Wissenschaftsminister Jürgen Schreier verleiht Landespreis Hochschullehre 2004
Wissenschaftsminister Jürgen Schreier hat heute (11.2.05) den ersten von drei Landespreisen Hochschullehre 2004 verliehen. Einer der Preisträger ist Professor Michael Dartsch von der Hochschule für Musik Saar. Er erhält mit der Auszeichnung ein Preisgeld von 16 666 Euro für die Einführung der Lehrveranstaltungsreihe \*Konzerte für Kinder" im Studiengang Elementare Musikpädagogik.
11.02.2005 Pressemeldung Ministerium für Bildung und Kultur SaarlandJürgen Schreier: "Mit der Anerkennung und der Würdigung besonderer Leistungen in der Hochschullehre wollen wir Hochschullehrerinnen und lehrer ermutigen, neue Wege in der Lehre zu suchen und zu erproben. Angesichts der veränderten Bildungsmärkte in Europa und in der Welt wird die Qualität der Studienangebote immer mehr zu einem Wettbewerbsfaktor der Hochschulen. Ich habe diesen Preis ins Leben gerufen, um Hochschullehrerinnen und Hochschullehrer in diesem Land für besonders herausragende Leistungen in der Lehre auszuzeichnen, für Leistungen, die beispielgebend und geeignet sind, Lehre, Studium und Prüfung inhaltlich oder didaktisch-methodisch nachhaltig zu verbessern."

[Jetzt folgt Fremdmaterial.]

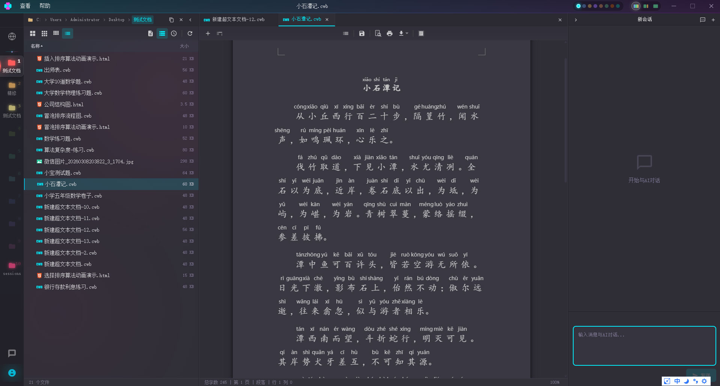This screenshot has width=720, height=386.
Task: Switch to large icons grid view
Action: coord(33,33)
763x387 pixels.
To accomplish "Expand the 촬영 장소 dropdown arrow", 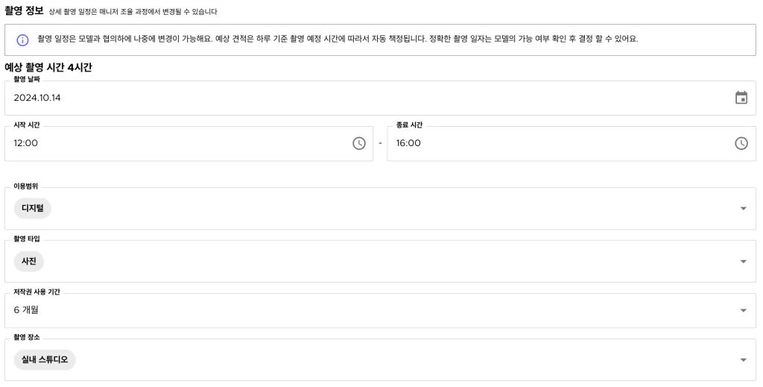I will pos(742,360).
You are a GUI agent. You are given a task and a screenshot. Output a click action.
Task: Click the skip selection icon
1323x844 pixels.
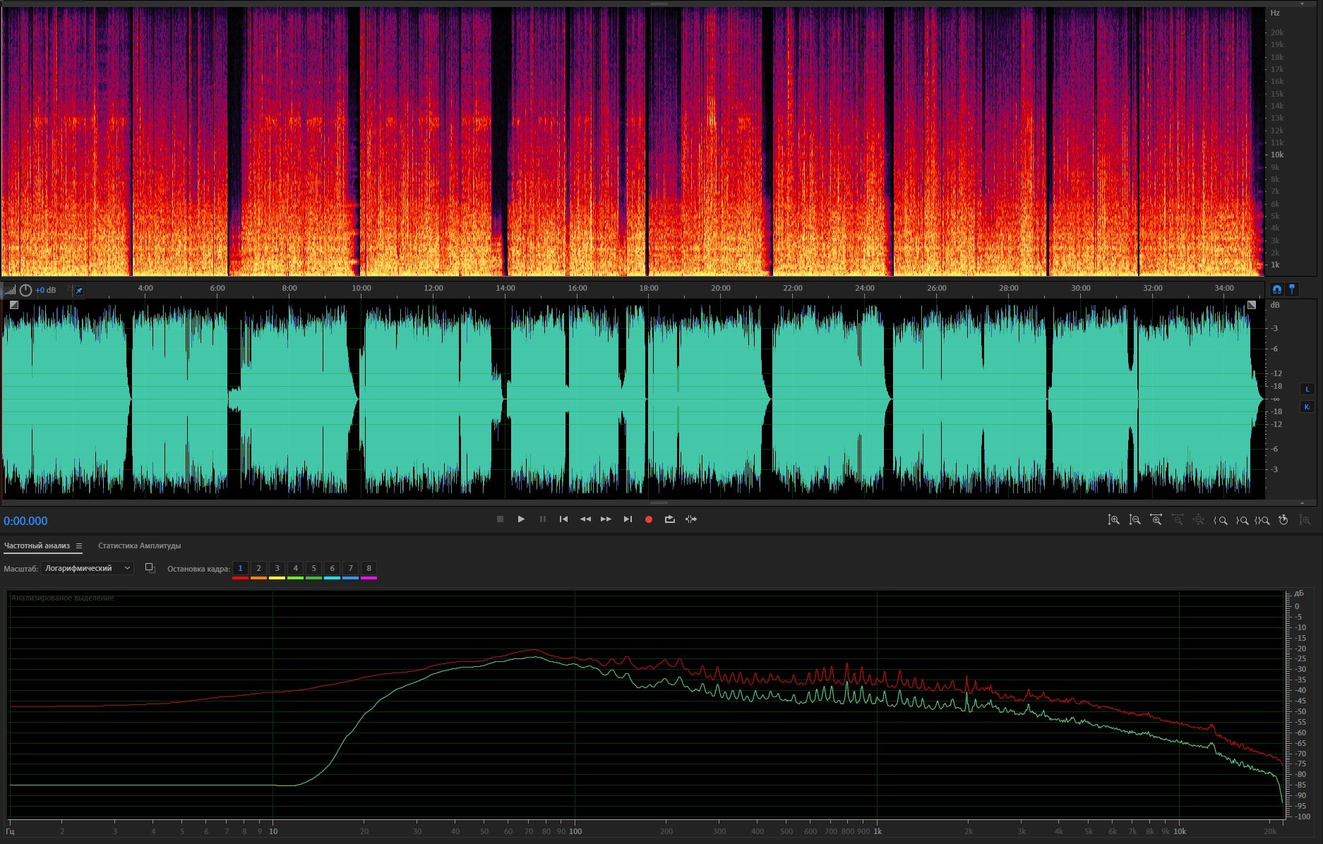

Die von Professor Michael Dartsch im Rahmen des Studiengangs Elementare Musikpädagogik ins Leben gerufene Veranstaltungsreihe *Konzerte für Kinder" gilt als eine besonders gelungene Verbindung zwischen Studium und Berufspraxis einerseits und als vorbildliche Verknüpfung zwischen der Lehre und dem aktiven Kulturleben andererseits. Dartsch legt den Schwerpunkt seiner Arbeit auf die Konzeption, den Aufbau und die Einführung des Studiengangs *Elementare Musikpädagogik". Dieser Studiengang gilt als *Zukunftsform in der musischen Erziehung" und umfasst beispielhaft und perspektivisch das Spektrum der Frühförderung von Kleinkindern bis hin zu der Arbeit mit Senioren. Die Performances seiner Hochschulklasse haben unter anderem im Rahmen von Netzwerk Saar ("Musik für junge Ohren") neue Maßstäbe gesetzt.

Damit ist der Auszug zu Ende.